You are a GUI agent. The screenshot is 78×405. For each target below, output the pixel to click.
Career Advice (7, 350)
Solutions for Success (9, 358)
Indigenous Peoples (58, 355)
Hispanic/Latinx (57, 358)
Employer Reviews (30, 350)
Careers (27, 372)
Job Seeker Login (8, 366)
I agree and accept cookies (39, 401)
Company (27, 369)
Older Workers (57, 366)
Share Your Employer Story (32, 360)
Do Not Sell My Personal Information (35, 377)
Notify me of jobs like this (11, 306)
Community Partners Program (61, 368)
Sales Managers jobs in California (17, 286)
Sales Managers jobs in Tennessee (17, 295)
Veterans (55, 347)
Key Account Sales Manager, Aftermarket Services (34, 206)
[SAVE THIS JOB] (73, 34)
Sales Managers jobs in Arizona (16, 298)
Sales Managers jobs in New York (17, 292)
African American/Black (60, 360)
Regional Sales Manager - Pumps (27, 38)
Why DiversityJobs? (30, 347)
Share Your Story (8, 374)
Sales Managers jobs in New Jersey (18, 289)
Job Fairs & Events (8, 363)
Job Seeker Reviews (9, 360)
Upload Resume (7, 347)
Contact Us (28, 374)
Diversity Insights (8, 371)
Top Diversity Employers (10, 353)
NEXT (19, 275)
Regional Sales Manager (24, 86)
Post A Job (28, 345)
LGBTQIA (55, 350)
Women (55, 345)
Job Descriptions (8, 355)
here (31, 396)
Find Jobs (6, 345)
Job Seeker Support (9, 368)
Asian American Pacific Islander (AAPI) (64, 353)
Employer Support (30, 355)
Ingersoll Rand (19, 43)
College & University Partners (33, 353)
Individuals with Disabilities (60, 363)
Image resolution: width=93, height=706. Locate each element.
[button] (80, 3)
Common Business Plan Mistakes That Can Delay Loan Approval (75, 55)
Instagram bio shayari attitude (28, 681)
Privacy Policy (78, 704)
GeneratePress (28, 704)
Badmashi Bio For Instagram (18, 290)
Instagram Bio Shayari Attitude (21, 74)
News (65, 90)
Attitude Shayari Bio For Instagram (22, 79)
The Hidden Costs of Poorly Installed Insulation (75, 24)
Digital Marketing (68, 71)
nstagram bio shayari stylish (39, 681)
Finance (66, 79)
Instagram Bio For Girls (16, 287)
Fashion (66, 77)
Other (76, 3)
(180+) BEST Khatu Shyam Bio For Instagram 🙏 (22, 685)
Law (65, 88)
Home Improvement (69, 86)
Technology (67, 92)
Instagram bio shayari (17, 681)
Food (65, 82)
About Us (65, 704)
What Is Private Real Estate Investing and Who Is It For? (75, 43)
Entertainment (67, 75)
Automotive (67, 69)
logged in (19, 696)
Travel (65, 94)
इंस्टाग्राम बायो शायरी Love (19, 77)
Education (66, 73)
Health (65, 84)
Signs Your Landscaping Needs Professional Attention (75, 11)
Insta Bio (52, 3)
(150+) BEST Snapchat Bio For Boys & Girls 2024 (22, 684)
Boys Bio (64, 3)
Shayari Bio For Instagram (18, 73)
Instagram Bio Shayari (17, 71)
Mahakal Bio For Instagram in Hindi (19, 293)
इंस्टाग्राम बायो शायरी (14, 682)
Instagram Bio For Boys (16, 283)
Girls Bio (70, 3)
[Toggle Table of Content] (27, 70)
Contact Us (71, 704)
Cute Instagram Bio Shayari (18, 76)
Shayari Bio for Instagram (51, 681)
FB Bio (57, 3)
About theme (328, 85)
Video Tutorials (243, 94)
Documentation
= = = = =
Copy out every line of the material above verbatim, in its original order.

You are a GUI agent. The screenshot is 78×405. For each target below, output the pixel to click.
Career Advice (7, 350)
Solutions for Success (9, 358)
Indigenous Peoples (58, 355)
Hispanic/Latinx (57, 358)
Employer Reviews (30, 350)
Careers (27, 372)
Job Seeker Login (8, 366)
I agree and accept cookies (39, 401)
Company (27, 369)
Older Workers (57, 366)
Share Your Employer Story (32, 360)
Do Not Sell My Personal Information (35, 377)
Notify me of jobs like this (11, 306)
Community Partners Program (61, 368)
Sales Managers jobs in California (17, 286)
Sales Managers jobs in Tennessee (17, 295)
Veterans (55, 347)
Key Account Sales Manager, Aftermarket Services (34, 206)
[SAVE THIS JOB] (73, 34)
Sales Managers jobs in Arizona (16, 298)
Sales Managers jobs in New York (17, 292)
African American/Black (60, 360)
Regional Sales Manager - Pumps (27, 38)
Why DiversityJobs? (30, 347)
Share Your Story (8, 374)
Sales Managers jobs in New Jersey (18, 289)
Job Fairs & Events (8, 363)
Job Seeker Reviews (9, 360)
Upload Resume (7, 347)
Contact Us (28, 374)
Diversity Insights (8, 371)
Top Diversity Employers (10, 353)
NEXT (19, 275)
Regional Sales Manager (24, 86)
Post A Job (28, 345)
LGBTQIA (55, 350)
Women (55, 345)
Job Descriptions (8, 355)
here (31, 396)
Find Jobs (6, 345)
Job Seeker Support (9, 368)
Asian American Pacific Islander (AAPI) (64, 353)
Employer Support (30, 355)
Ingersoll Rand (19, 43)
College & University Partners (33, 353)
Individuals with Disabilities (60, 363)
Image resolution: width=93, height=706. Locate each element.
[button] (80, 3)
Common Business Plan Mistakes That Can Delay Loan Approval (75, 55)
Instagram bio shayari attitude (28, 681)
Privacy Policy (78, 704)
GeneratePress (28, 704)
Badmashi Bio For Instagram (18, 290)
Instagram Bio Shayari Attitude (21, 74)
News (65, 90)
Attitude Shayari Bio For Instagram (22, 79)
The Hidden Costs of Poorly Installed Insulation (75, 24)
Digital Marketing (68, 71)
nstagram bio shayari stylish (39, 681)
Finance (66, 79)
Instagram Bio For Girls (16, 287)
Fashion (66, 77)
Other (76, 3)
(180+) BEST Khatu Shyam Bio For Instagram 🙏 (22, 685)
Law (65, 88)
Home Improvement (69, 86)
Technology (67, 92)
Instagram bio shayari (17, 681)
Food (65, 82)
About Us (65, 704)
What Is Private Real Estate Investing and Who Is It For? (75, 43)
Entertainment (67, 75)
Automotive (67, 69)
logged in (19, 696)
Travel (65, 94)
इंस्टाग्राम बायो शायरी Love (19, 77)
Education (66, 73)
Health (65, 84)
Signs Your Landscaping Needs Professional Attention (75, 11)
Insta Bio (52, 3)
(150+) BEST Snapchat Bio For Boys & Girls 2024 (22, 684)
Boys Bio (64, 3)
Shayari Bio For Instagram (18, 73)
Instagram Bio Shayari (17, 71)
Mahakal Bio For Instagram in Hindi (19, 293)
इंस्टाग्राम बायो शायरी (14, 682)
Instagram Bio For Boys (16, 283)
Girls Bio (70, 3)
[Toggle Table of Content] (27, 70)
Contact Us (71, 704)
Cute Instagram Bio Shayari (18, 76)
Shayari Bio for Instagram (51, 681)
FB Bio (57, 3)
About theme (328, 85)
Video Tutorials (243, 94)
Documentation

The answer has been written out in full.